[Core] Add a new interface for submitting actor tasks in batches (Batch Remote) #31

larrylian · 2023-05-13T14:35:16Z

Core Motivation:

Improve the performance of batch calling ActorTask.
Implement Ray's native collective communication library through this interface. -- This will be discussed in a new REP afterwards.

Current situation of batch calling actor tasks:

actors = [WorkerActor.remote() for _ in range(400)]

# This loop's repeated invocation actually wastes a lot of performance.
for actor in actors:
  actor.compute.remote(args)

Using the new Batch Remote API:

actors = [WorkerActor.remote() for _ in range(400)]

# Calling it only once can greatly improve performance.  
Plan 1
batch_remote_handle = ray.experimental.batch_remote(actors)
batch_remote_handle.compute.remote(args)

Plan 2
batch_remote_handle = ray.experimental.BatchRemoteHandle(actors)
batch_remote_handle.compute.remote(args)

The Batch Remote API can save the following performance costs(The N is the number of Actors):

Reduce (N-1) times of parameter serialization performance time.
Reduce (N-1) times of putting parameter into object store performance time for scenarios with large parameters.
Reduce (N-1) times of python and C++ execution layer switching and repeated parameter verification performance time.

[WIP][Core]Add batch remote api for batch submit actor task
ray-project/ray#35597

jovany-wang

Please add the ad/dis sections.

jovany-wang · 2023-05-15T06:32:10Z

reps/2023-05-10-actors-batch-remote-api.md

+### General Motivation
+**Core Motivation**:
+1. Improve the performance of batch calling ActorTask.
+2. Implement Ray's native collective communication library through this interface.


We should split this REP into 2:

batch remote in ray core REP

introducing RAY_NATIVE mode in ray collective lib REP

Yes, This REP just adds Batch Rmote API.

jovany-wang · 2023-05-15T06:34:17Z

reps/2023-05-10-actors-batch-remote-api.md

+## Summary
+### General Motivation
+**Core Motivation**:
+1. Improve the performance of batch calling ActorTask.


We should introduce the bottleneck aspects, such as frequent context switching between python and cpp, serializing the same object in multiple times.

jovany-wang · 2023-05-15T06:39:34Z

reps/2023-05-10-actors-batch-remote-api.md

+
+
+### Should this change be within `ray` or outside?
+This requires adding a new interface in Ray Core.

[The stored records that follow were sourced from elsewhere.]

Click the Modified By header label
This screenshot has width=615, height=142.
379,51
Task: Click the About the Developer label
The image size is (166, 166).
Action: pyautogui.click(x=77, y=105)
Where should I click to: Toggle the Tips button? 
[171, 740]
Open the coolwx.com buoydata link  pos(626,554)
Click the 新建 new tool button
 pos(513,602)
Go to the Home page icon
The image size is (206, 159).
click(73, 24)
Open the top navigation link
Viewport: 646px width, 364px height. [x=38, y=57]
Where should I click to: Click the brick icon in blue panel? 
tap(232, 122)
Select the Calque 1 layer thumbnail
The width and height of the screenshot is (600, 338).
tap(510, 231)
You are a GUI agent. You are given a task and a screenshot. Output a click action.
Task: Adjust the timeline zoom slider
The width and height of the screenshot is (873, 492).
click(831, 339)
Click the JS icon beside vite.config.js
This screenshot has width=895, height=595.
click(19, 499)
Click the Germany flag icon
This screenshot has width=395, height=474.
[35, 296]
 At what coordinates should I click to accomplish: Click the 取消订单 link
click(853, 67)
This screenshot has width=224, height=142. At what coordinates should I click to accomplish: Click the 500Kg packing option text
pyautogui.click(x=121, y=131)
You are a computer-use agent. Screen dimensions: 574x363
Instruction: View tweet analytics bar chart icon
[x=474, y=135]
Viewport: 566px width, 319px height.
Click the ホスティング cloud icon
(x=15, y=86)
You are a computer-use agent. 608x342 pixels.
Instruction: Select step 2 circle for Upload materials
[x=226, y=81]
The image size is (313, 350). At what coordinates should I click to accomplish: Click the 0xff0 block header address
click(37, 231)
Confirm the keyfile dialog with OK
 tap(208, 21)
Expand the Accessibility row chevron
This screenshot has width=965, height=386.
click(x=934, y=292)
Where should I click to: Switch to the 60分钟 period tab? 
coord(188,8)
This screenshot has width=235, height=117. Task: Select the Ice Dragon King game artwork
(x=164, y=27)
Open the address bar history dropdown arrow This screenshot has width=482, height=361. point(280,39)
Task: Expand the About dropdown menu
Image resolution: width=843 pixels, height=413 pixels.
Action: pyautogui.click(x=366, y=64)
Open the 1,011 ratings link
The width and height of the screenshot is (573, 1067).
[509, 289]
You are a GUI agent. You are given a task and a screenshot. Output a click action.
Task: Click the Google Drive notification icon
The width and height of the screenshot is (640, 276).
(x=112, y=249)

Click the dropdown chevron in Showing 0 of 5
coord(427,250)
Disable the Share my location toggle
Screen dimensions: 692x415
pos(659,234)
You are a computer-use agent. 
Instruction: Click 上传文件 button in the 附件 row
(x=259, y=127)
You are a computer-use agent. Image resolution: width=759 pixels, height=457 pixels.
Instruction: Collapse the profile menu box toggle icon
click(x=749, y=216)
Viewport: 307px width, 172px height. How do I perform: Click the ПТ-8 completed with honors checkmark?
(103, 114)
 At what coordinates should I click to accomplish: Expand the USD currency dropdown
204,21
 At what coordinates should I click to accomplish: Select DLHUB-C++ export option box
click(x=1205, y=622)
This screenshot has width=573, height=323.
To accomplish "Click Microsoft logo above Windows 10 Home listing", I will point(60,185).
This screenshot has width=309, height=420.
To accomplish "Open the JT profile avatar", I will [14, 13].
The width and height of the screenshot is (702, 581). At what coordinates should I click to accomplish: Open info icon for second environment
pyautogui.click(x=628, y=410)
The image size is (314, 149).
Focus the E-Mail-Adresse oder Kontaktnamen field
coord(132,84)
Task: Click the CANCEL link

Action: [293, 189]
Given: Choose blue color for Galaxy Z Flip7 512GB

I believe this should be added as an experimental & internal API first:

ray.experimental._batch_remote(actors).compute.remote(args)

Yes. At first, it should be placed in the experimental module.

jovany-wang · 2023-05-15T06:46:20Z

I guess this REP also benefits RLlib's sampling and weights-syncing aspects.

@gjoliver CC

Signed-off-by: 稚鱼 <[email protected]>

jjyao

A high level comment: can we do the optimization transparently without introducing a new api. For example, we cache the last args we see, if the new arg is the same, we reuse the previously serialized obj ref.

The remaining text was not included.